THE PROBLEM
Once you find the line with "Viewport: 2520px width, 1462px" in the data that follows, repeat it and every line after it exactly, through the line with "You are a computer-use agent. Screen".

Collected data entries
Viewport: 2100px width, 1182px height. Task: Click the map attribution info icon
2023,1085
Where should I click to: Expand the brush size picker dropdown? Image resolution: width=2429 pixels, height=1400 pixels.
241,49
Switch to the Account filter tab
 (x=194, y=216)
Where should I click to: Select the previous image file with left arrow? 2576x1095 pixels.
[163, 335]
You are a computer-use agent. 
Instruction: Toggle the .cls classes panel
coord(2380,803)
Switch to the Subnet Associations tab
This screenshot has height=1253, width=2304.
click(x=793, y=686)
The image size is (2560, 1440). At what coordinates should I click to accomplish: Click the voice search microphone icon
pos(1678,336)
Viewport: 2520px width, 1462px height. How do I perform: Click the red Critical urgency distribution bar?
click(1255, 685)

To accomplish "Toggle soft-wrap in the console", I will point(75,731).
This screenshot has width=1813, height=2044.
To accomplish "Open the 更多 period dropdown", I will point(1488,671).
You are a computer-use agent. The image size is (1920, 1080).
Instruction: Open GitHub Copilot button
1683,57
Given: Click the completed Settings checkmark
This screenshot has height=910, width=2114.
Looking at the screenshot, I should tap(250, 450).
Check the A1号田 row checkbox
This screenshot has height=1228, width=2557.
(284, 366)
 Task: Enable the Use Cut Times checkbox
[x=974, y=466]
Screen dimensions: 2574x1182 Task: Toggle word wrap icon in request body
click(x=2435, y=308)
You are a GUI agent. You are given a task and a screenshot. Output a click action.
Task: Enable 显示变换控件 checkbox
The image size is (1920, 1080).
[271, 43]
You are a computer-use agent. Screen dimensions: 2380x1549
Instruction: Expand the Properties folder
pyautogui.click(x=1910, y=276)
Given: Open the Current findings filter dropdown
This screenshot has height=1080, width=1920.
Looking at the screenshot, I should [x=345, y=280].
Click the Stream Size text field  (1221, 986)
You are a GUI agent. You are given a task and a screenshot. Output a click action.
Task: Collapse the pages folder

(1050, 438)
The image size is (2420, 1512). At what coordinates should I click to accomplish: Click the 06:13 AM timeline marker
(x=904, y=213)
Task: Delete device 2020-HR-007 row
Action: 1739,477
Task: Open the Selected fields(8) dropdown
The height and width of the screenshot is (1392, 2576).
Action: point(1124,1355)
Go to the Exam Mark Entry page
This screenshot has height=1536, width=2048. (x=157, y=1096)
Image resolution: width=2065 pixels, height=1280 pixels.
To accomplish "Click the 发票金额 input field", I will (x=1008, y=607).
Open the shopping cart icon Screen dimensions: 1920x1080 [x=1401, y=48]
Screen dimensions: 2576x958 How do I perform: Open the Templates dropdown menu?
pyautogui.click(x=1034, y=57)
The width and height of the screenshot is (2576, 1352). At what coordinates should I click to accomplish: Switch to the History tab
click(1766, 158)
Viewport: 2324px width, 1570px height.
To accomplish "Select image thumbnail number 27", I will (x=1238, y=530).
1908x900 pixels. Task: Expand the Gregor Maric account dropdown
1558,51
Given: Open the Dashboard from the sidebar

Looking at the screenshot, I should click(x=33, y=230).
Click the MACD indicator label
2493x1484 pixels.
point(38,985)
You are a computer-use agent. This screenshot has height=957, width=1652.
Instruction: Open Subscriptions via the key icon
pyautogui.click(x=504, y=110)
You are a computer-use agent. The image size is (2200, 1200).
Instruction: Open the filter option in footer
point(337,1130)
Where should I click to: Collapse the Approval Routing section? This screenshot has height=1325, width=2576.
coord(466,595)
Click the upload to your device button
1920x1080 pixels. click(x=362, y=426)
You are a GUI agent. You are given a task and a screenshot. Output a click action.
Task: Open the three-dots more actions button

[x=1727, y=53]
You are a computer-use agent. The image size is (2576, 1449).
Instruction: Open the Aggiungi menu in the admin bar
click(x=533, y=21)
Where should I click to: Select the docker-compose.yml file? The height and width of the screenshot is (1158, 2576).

ANSWER SECTION
Viewport: 2520px width, 1462px height. How do I perform: Click the red Critical urgency distribution bar?
click(1255, 685)

To accomplish "Toggle soft-wrap in the console", I will point(75,731).
This screenshot has width=1813, height=2044.
To accomplish "Open the 更多 period dropdown", I will point(1488,671).
You are a computer-use agent. The image size is (1920, 1080).
Instruction: Open GitHub Copilot button
1683,57
Given: Click the completed Settings checkmark
This screenshot has height=910, width=2114.
Looking at the screenshot, I should tap(250, 450).
Check the A1号田 row checkbox
This screenshot has height=1228, width=2557.
(284, 366)
 Task: Enable the Use Cut Times checkbox
[x=974, y=466]
Screen dimensions: 2574x1182 Task: Toggle word wrap icon in request body
click(x=2435, y=308)
You are a GUI agent. You are given a task and a screenshot. Output a click action.
Task: Enable 显示变换控件 checkbox
The image size is (1920, 1080).
[271, 43]
You are a computer-use agent. Screen dimensions: 2380x1549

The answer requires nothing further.